L'accès aux personnalités du roman, accès si douloureusement ouvert à l'âme de Closter en « Étoiles Mortes », est bloqué ici par la voix du narrateur omniscient qui mêle ses propres énoncés et explications aux pensées des caractères et se reproduit aussi dans les AnimauxVilles, qui font la même chose que lui, mais s'aidant en toute impunité de leur poids charnel. Une relation de coeur à coeur avec les personnages est interdite au lecteur, ils perdent leur authenticité à mesure que le narrateur omniscient s'approprie d'eux pour les rendre ses porte-parole.

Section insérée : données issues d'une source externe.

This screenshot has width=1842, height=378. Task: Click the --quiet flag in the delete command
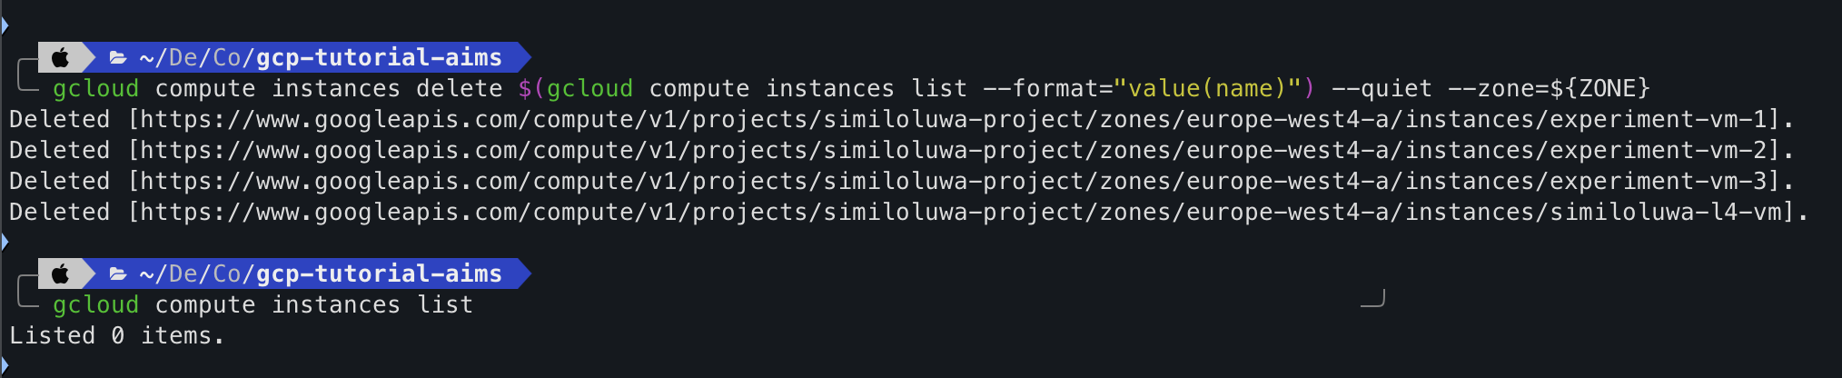point(1381,89)
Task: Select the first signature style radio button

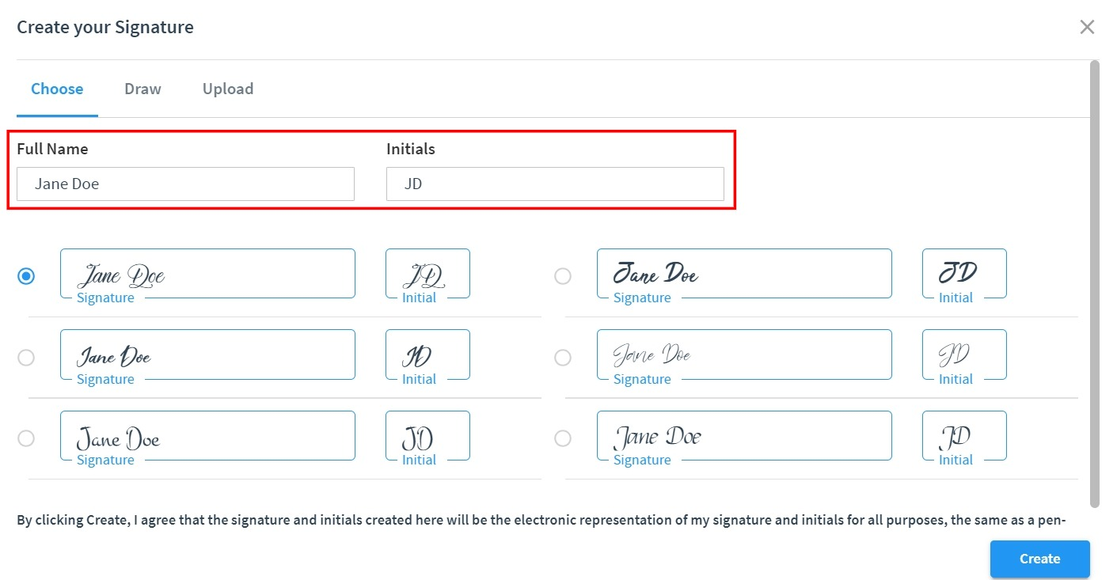Action: [x=26, y=276]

La transformation des Villes, des phénomènes guère déchiffrables en demi-Dieux bavardes, est symptomatique pour un changement éminent qui a subi l'univers des AnimauxVilles par rapport à « Étoiles Mortes ». La connexion de Closter aux Villes était établie par une sensibilité artistique ouverte à la riche gamme des perceptions sensuelles. À travers la vision de Closter, l'univers des AnimauxVilles, son univers, devenait un champ de finesses sensorielles qui se livrait à l'exploration du lecteur. Mais en « Étoiles Mourantes » la sensibilité somatique a été brutalement bousculée par une voracité charnelle. Il y a des scènes de combat qui dégénérèrent « en une vulgaire formalité de boucherie ». le Mécanicien Tecamac découvrit le statut exceptionnel de son armure en copulant avec une Geisha, scène que les auteurs ne se privent pas de rapporter en tout détail. Apparemment, il fallait aussi que la relation de la Connectée Nadiane avec son frère soit incestueuse pour être profonde. Et bien sûr, les AnimauxVilles, lors des Retrouvailles, ne peuvent s'adonner qu'à une seule activité : « […] la sexualité des AnimauxVilles relève essentiellement de la mécanique céleste ! » Quand Noone et Turquoise s'accouple, le narrateur note dûment : « le contact intime de leurs chairs, face à face, éliminait les mensonges et les sous-entendus. » Pourtant, il n'y avait pas de supercherie dans la réceptivité sensuelle de Closter non plus ; et si, pour préserver les sous-entendus, pour éviter que les Villes deviennent des érotomanes radoteurs, il avait fallu garder la sensualité dans des certaines limites, ceci aurait été un prix facile à payer.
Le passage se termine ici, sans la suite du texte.